Exercise prompt:
Go through the entries, filter for the word "icon", and copy every line that has it.

Stored data entries:
━━━

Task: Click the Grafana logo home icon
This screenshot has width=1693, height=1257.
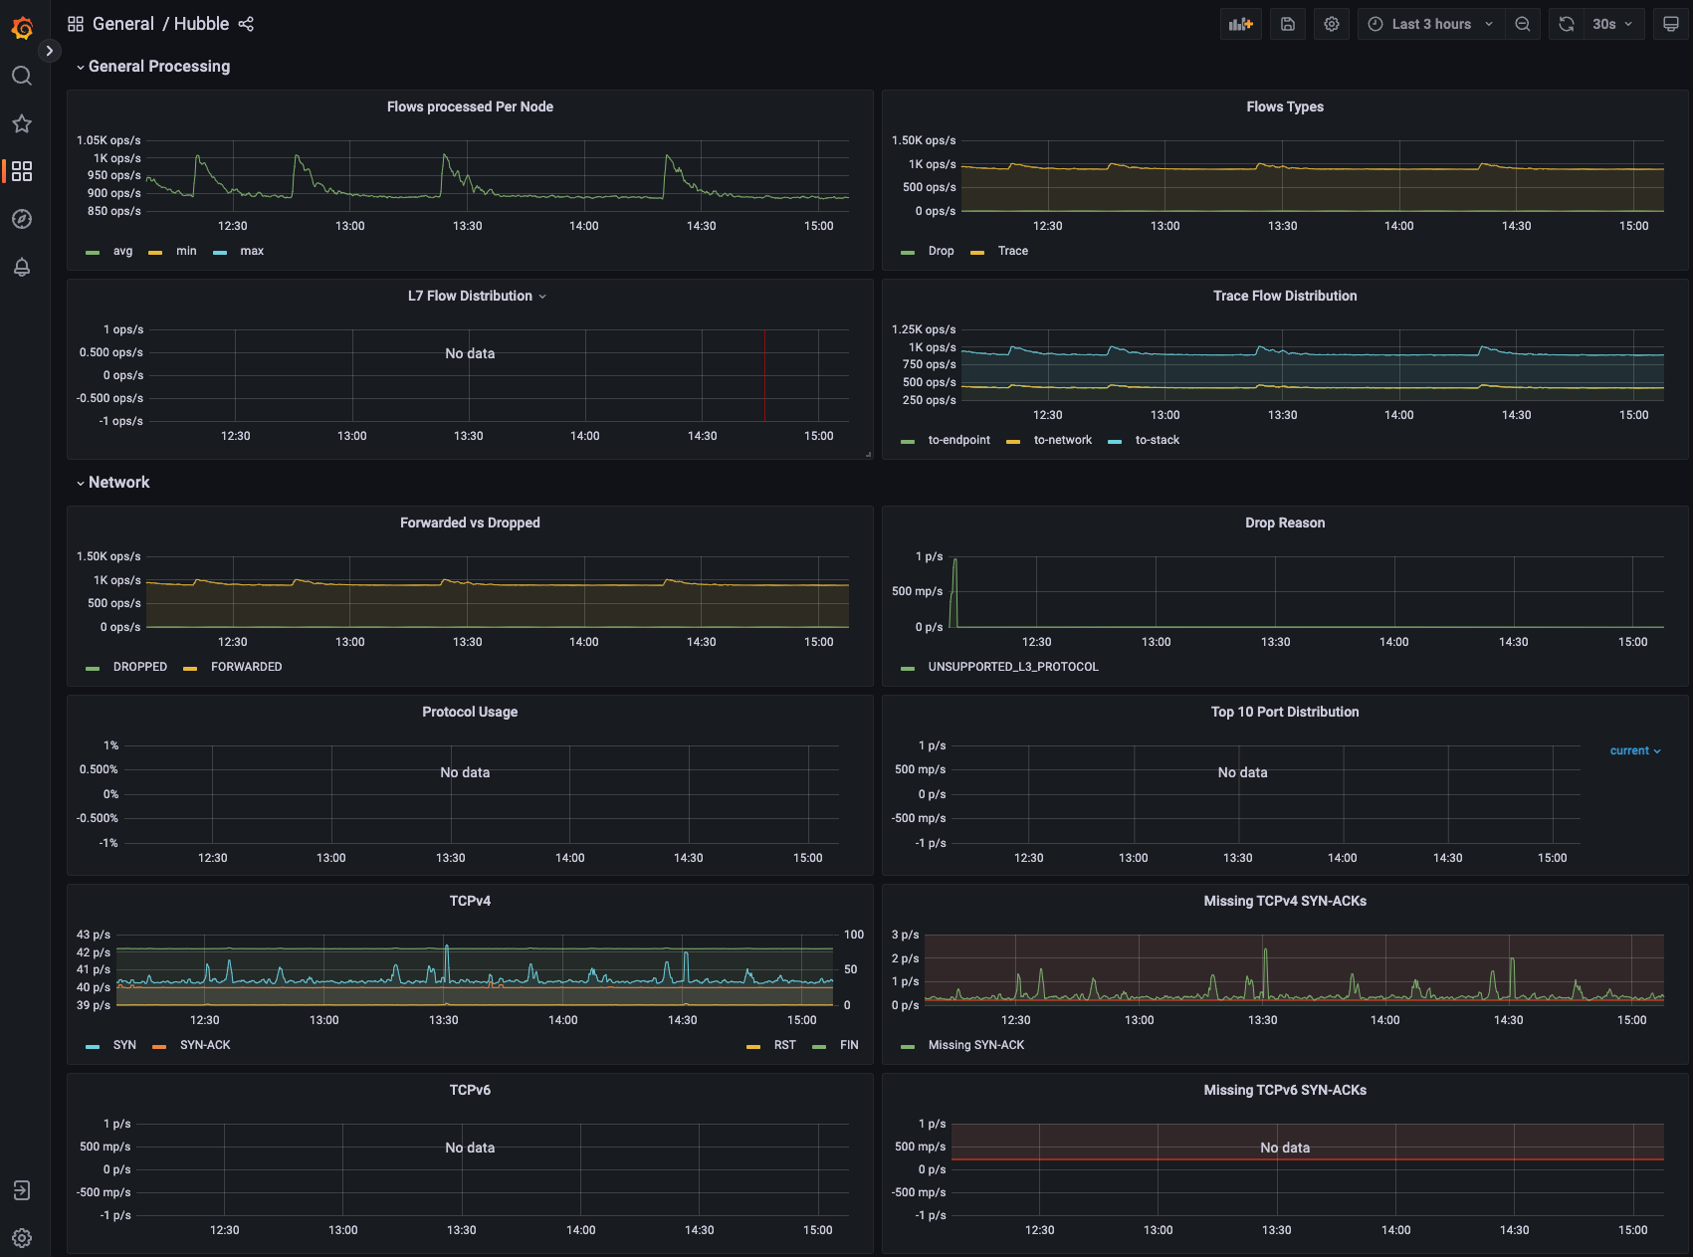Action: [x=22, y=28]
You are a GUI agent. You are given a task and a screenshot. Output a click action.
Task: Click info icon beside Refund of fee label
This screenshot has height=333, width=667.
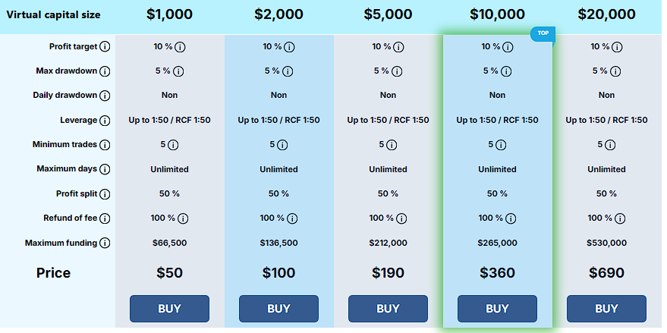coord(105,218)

━━━

Answer section:
Task: Click the Grafana logo home icon
Task: Click info icon beside Refund of fee label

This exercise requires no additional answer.